It’s official, Walt Disney has inked a US$52.4 billion deal to acquire 21st Century Fox.

News broke this morning that Disney has acquired Fox studios which now brings the top six studios to five. Therefore, Disney has maintained its lead obtaining 39.6% of the box office market share. The deal is subjected to antitrust regulation, similar to AT&T-TimeWarner, which will take two years to be approved.

Why a merger?

According to the official statement released, the consolidation will help Disney-Fox create movies that dominate the box office, as they share intellectual property.

What do I think?

Disney’s target audience has always been family-friendly while Fox has the leg up on reality TV which viewers gravitate to.

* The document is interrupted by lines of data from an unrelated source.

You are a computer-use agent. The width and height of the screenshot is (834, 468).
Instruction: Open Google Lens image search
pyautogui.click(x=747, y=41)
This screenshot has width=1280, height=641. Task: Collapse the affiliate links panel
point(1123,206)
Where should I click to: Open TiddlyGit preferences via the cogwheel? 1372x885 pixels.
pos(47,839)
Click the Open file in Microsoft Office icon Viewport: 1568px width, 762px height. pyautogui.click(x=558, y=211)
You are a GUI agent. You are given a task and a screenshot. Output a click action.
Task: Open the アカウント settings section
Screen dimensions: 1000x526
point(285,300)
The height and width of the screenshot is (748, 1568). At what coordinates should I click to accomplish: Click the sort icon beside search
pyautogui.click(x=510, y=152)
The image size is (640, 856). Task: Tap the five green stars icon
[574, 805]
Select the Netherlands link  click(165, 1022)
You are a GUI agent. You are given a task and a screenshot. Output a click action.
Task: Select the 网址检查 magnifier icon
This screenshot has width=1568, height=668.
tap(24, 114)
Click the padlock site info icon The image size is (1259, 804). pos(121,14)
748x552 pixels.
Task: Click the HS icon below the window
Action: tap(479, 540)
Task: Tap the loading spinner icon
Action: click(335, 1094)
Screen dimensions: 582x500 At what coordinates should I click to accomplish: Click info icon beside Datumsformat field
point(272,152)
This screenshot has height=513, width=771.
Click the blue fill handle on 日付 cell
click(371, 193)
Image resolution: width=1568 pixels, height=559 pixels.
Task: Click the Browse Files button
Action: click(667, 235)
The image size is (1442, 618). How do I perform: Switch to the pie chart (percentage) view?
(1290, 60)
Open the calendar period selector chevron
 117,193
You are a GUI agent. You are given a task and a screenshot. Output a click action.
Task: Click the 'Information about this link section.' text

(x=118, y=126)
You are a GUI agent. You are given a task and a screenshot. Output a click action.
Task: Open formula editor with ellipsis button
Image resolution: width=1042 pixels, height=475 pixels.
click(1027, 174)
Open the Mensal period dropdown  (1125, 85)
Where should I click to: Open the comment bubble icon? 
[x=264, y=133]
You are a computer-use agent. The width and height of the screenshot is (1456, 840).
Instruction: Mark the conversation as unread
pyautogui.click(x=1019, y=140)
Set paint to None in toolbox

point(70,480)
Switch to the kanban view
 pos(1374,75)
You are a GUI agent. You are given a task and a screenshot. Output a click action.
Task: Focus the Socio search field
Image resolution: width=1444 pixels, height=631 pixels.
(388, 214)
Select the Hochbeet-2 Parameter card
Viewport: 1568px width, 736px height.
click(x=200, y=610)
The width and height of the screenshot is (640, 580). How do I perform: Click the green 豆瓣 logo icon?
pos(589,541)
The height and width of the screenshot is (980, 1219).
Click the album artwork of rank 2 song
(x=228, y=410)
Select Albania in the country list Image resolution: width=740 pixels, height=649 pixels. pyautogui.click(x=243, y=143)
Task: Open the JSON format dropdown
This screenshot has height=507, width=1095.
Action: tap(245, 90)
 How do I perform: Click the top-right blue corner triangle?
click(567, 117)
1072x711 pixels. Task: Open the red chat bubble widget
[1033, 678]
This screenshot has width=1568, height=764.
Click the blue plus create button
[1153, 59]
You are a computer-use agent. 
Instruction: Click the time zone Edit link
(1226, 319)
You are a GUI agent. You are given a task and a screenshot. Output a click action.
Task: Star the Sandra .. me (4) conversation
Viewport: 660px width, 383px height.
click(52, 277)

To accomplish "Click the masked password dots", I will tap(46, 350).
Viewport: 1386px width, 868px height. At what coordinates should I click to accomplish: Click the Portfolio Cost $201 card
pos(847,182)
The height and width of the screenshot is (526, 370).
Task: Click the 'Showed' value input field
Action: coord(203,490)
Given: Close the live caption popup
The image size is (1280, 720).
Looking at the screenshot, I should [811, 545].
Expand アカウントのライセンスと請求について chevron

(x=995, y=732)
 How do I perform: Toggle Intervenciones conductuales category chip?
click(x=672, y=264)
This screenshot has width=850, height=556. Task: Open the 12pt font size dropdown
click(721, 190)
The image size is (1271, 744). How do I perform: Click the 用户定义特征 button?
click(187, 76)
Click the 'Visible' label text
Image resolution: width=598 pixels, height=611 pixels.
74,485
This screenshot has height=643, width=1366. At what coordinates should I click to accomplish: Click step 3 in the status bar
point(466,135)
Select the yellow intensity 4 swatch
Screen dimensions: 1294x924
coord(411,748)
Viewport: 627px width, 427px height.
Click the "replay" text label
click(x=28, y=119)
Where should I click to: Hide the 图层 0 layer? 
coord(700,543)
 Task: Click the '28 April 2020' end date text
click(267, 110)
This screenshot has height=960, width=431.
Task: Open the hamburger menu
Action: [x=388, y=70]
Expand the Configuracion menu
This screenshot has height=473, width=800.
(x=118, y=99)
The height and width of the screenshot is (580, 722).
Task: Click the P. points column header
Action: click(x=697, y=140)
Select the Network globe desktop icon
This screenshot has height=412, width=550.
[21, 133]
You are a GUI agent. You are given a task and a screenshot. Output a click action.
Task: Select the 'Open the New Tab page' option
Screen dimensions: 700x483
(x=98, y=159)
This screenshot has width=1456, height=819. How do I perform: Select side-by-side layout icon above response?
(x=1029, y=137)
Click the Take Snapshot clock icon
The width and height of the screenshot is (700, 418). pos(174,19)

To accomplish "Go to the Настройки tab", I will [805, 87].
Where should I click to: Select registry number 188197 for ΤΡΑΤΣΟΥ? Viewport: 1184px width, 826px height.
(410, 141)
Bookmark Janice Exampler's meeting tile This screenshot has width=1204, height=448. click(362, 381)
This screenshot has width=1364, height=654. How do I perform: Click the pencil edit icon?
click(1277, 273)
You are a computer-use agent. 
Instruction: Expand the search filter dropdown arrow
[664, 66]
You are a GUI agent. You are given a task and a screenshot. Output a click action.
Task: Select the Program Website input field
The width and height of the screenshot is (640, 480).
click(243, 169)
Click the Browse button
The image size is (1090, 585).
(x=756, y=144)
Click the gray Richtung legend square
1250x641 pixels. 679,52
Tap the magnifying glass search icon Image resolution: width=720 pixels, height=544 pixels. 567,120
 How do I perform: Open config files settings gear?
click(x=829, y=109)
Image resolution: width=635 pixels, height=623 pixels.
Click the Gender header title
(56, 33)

This merger also means job cuts and other cost-cutting measures as Disney feels the pressure of declining viewerships. Tech companies like Netflix and Amazon.com who offer online-streaming services have forever shifted the traditional TV viewership. Furthermore, sports enthusiasts will be impacted as well since Disney now has the monopoly and can now force higher fees for ESPN which will trickle down to its customer base.

Should you buy?
Despite this news, Disney is NOT a buy for me.

In Q4 of 2017, Disney reported lower-than-expected results and the company’s operating income is down by 11% year over year.

The stock is currently overvalued at 18.1x P/E compared to the industry P/E of 13.02x.

Need I say more …?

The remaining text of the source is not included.